A mais recente pesquisa Ipsos/Ipec, realizada entre 7 e 11 de março de 2025, expõe um cenário de crescente insatisfação com o governo federal. Com 2 mil entrevistas em 131 municípios, o estudo aponta que 55% dos brasileiros desaprovam a gestão de Lula, ante 40% de aprovação. A confiança no presidente também recuou: 58% declaram não confiar em sua liderança, enquanto 40% mantêm alguma credibilidade. Os dados revelam fraturas profundas entre regiões, faixas etárias, níveis educacionais e grupos religiosos, além de reforçar a polarização herdada das eleições de 2022.
Queda histórica e tendência de deterioração
Gráficos comparativos mostram que a avaliação positiva do governo Lula encolheu consistentemente desde 2023:
- Aprovação: Caiu de 57% em março/2023 para 40% em março/2025 – menor patamar da série.

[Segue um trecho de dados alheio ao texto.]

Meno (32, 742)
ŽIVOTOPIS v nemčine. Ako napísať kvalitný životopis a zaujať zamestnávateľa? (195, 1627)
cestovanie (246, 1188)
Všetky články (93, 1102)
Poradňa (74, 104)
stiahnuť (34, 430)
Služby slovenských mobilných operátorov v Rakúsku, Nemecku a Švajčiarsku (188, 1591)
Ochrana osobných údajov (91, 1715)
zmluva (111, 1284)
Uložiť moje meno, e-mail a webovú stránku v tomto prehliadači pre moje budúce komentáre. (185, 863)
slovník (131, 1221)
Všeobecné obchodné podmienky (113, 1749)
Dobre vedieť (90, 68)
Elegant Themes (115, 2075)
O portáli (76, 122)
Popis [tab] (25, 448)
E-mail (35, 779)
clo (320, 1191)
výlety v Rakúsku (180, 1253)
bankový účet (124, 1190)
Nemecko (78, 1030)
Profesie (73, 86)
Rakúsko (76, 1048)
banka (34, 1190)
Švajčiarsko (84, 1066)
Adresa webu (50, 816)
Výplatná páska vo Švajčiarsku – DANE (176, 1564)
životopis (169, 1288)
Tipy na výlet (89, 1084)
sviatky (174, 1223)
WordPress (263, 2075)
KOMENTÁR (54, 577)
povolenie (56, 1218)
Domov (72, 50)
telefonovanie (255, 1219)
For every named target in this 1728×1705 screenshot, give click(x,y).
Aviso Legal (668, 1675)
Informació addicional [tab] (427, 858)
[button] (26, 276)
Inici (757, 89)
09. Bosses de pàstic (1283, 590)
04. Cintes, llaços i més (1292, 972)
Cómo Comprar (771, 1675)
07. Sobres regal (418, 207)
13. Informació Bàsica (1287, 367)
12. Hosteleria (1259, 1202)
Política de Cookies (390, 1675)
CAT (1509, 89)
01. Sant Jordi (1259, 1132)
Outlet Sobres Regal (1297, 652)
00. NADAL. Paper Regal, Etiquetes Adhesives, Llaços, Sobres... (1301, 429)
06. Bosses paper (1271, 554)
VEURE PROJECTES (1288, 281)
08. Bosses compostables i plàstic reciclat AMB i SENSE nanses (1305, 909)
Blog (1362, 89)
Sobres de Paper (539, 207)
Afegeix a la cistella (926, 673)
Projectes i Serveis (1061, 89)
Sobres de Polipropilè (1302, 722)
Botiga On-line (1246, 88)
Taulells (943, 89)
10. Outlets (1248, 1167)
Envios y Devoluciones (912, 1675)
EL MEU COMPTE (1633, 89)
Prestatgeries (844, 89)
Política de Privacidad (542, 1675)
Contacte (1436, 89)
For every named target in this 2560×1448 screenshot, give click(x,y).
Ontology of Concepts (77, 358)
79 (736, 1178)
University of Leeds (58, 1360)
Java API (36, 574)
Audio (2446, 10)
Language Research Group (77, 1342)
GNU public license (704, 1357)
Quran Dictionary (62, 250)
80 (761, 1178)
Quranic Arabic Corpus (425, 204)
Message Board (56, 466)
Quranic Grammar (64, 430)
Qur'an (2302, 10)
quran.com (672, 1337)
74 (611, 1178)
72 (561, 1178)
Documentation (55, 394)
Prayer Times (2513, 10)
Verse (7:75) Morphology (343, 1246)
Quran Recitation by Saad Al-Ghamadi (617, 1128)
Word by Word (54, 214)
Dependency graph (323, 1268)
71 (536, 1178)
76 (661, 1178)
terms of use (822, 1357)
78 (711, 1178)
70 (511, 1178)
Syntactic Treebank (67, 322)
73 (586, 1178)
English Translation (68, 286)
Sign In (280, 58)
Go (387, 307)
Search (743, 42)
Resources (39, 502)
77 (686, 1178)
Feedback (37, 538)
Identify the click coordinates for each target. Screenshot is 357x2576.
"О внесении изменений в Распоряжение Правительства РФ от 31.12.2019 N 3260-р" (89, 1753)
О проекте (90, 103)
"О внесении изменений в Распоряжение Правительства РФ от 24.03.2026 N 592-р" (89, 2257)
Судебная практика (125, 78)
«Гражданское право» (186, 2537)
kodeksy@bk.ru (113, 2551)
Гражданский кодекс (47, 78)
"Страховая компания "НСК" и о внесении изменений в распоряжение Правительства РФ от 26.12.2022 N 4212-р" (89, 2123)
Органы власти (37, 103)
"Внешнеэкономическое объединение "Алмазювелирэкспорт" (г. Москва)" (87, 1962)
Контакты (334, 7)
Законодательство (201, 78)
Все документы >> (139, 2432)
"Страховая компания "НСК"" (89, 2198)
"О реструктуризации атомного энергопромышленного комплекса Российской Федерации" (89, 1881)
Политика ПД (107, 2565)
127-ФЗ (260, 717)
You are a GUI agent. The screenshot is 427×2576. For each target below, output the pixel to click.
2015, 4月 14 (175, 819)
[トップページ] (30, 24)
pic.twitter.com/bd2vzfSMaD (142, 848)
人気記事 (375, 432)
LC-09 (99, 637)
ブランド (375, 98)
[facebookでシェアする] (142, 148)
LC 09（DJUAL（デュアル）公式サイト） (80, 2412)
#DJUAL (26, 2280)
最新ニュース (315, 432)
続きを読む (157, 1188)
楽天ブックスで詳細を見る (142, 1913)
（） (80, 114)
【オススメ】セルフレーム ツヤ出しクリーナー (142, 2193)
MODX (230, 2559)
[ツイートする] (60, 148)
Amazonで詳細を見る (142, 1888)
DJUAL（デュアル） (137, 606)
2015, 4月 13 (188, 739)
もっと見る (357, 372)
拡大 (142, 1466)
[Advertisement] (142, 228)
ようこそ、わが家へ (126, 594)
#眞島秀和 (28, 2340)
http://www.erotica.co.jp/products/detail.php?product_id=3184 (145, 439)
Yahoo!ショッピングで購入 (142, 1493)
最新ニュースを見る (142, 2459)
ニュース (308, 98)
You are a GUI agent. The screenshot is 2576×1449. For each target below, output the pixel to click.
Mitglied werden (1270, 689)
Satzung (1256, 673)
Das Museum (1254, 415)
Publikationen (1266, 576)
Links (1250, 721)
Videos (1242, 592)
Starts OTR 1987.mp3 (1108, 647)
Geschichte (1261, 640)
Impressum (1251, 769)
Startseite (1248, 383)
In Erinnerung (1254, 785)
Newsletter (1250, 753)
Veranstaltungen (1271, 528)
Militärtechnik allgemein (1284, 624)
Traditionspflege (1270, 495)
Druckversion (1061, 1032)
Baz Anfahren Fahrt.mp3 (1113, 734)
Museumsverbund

- Confiança: Recuou de 53% para 40% no mesmo período.
- Avaliação negativa (Ruim/Péssima): Saltou de 24% para 41%, com pico entre eleitores de Bolsonaro (96%) e moradores do Sudeste (35%).
Divisão geracional: jovens versus idosos
A idade é um fator crítico na percepção do governo:
- Jovens (25-34 anos): 63% desaprovam a gestão, e 33% consideram-na “Péssima”.
- Adolescentes (16-24 anos): 22% avaliam como “Péssima”, mas 39% classificam como “Regular” – indicativo de ambivalência.
- Idosos (60+): 49% aprovam o governo, o maior índice entre todas as faixas etárias.
Educação amplia fosso de percepção
Quanto maior a escolaridade, maior a rejeição:
- Ensino superior: 64% desaprovam o governo, e 36% consideram-no “Péssimo”.
- Ensino fundamental: 51% aprovam a gestão, com apenas 24% usando o termo “Péssimo”.
- Ensino médio: 60% rejeitam a administração federal.
Cidades grandes concentram insatisfação
O porte do município influencia a avaliação:
- Cidades com mais de 500 mil habitantes: 32% consideram o governo “Péssimo”, contra 27% em municípios de até 50 mil.
- Interior versus capitais: Enquanto 42% do interior aprovam o governo, nas capitais o índice é de 39%.
Religião e renda: Evangelicos e ricos lideram rejeição
- Evangélicos: 66% desaprovam o governo, e 39% usam o termo “Péssimo” – o dobro dos católicos (23%).
- Renda alta (mais de 5 salários mínimos): 72% rejeitam a gestão, com 44% classificando-a como “Péssima”.
- Renda baixa (até 1 salário): 50% aprovam, mas 22% ainda veem o governo como “Péssimo”.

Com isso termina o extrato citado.